Am 26. März war mir aufgefallen, daß die FPÖ sich im EU-Parlament bei der Abstimmung über die Uploadfilter enthalten hatte. Ein Totalausfall. Ich hatte es hier gepostet, konnte es mir aber damals noch nicht erklären. Jetzt ist es einigermaßen klar warum, die Partei wurde wohl zu diesem Zeitpunkt bereits erpreßt.

Die Produktion des Skandalvideos war relativ aufwändig. Ein Zimmer mußte verwanzt werden, was einen erheblichen Arbeitsaufwand bedeutet. Eine Schauspielerin wurde engagiert und eingearbeitet. Sie mußte an die FPÖ-Granden standesgemäß – also relativ billig- herangeführt werden. Dinge, die insbesondere weil sie auf einer fernen spanischen Insel abliefen Zeit und Geld kosteten und die ich mir als einfacher Blogbetreiber nicht leisten kann. Irgendwo muß das Geld hergekommen sein. Es wird sich vermutlich in den nächsten Tagen herausstellen, daß es deutsches Geld war. Denn die deutschen Medien wußten zuerst Bescheid. Wie weit deutsche Geheimdienste beteiligt waren wird sich herausstellen.

Nun ist ein deutscher ÖR-Fernsehautor wegen der Finanzierungsmodalitäten des zwangsfinanzerten Staatsfernsehens nicht gerade staatsfern. Schon in der Erdogan-Affäre wirkte dieser Umstand in Ankara frustrierend. Ein Schelm ist, der die Yützel-Verhaftung in der Türkei nicht als Retourkutsche verdächtigt. Auch damals erfolgte seitens des Staatsrundfunks ein Eingriff in die Außenpolitik, der offensichtlich mit Rückendeckung des Berliner Kanzleramts erfolgte. Denn sonst wäre Böhmermann ja wegen Verstoß gegen den damals gültigen § 103 StGB (Beleidigung ausländischer Staatsoberhäupter) verhaftet und mutmaßlich verurteilt worden. Im Gegenteil: Die Kanzlerin ließ § 103 mit dem Jahreswechsel aufheben und amnestierte den Schmähdichter rückwirkend. Rechtlich ein ungeheuerlicher Vorgang, der einer vordemokratischen Bananenrepublik würdig ist. Jedwedes Recht löst sich in Merkels Hand in Nichts auf.

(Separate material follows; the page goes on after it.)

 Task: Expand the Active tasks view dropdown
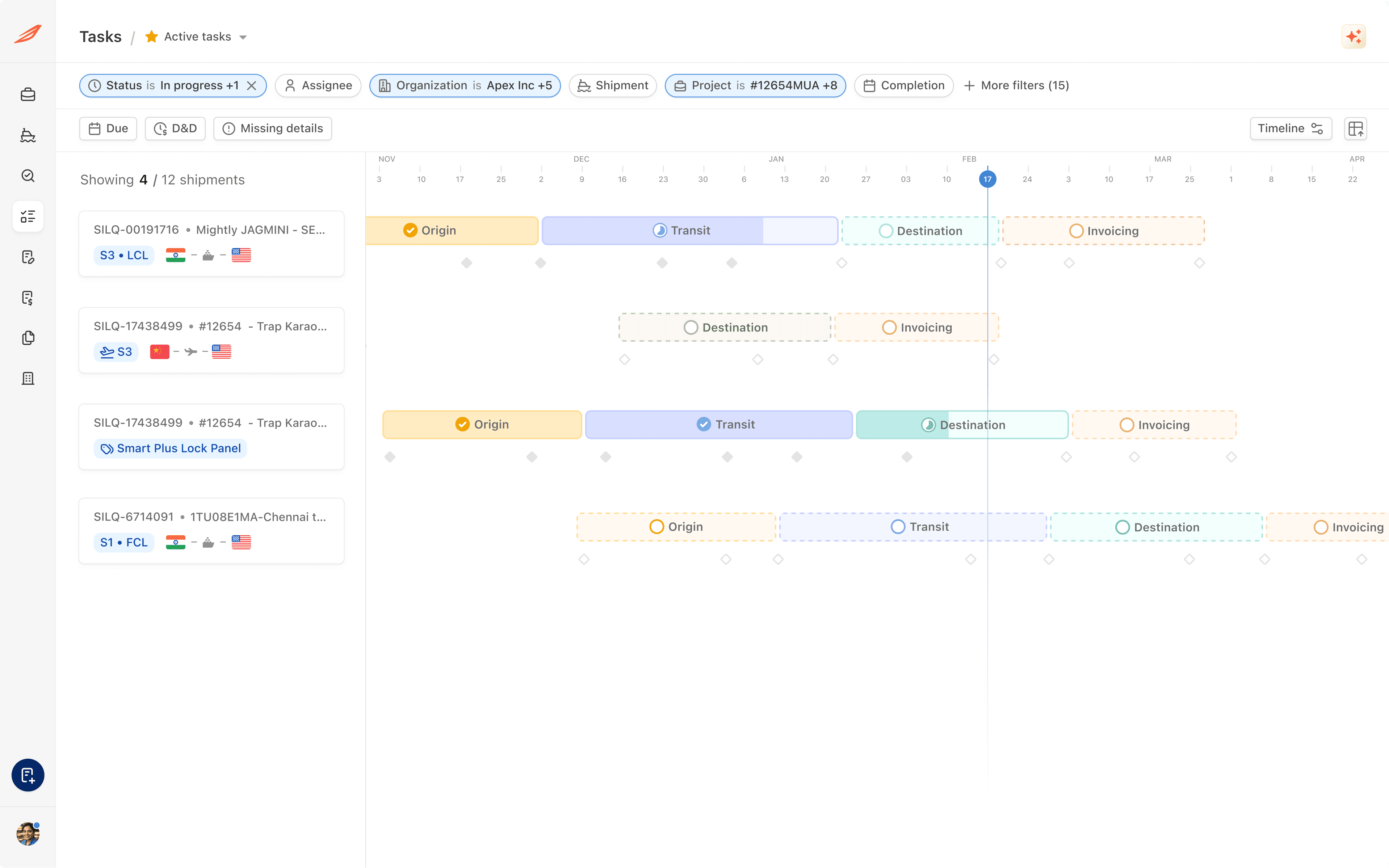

Solche Eingriffe der Medien bzw. von Agenten in die auswärtige Politik haben früher Kriege ausgelöst. Ich erinnere nur mal an die Emser Depesche 1870, mit der der deutsch-französische Krieg begann. Die Ermordung des Erzherzogs Franz Ferdinand, die den Ersten Weltkrieg auslöste. Die inszenierte Stürmung des Senders Gleiwitz, die am Anfang des Zweiten WK stand, der sogenannte „Hilferuf“ der Stalinisten, der 1968 als Begründung für die Invasion der Tschechoslowakei erforderlich war. Selbst der Fußballkrieg zwischen Honduras und El Salvador im Jahr 1969 wurde durch Medienberichte vom Zaun gebrochen.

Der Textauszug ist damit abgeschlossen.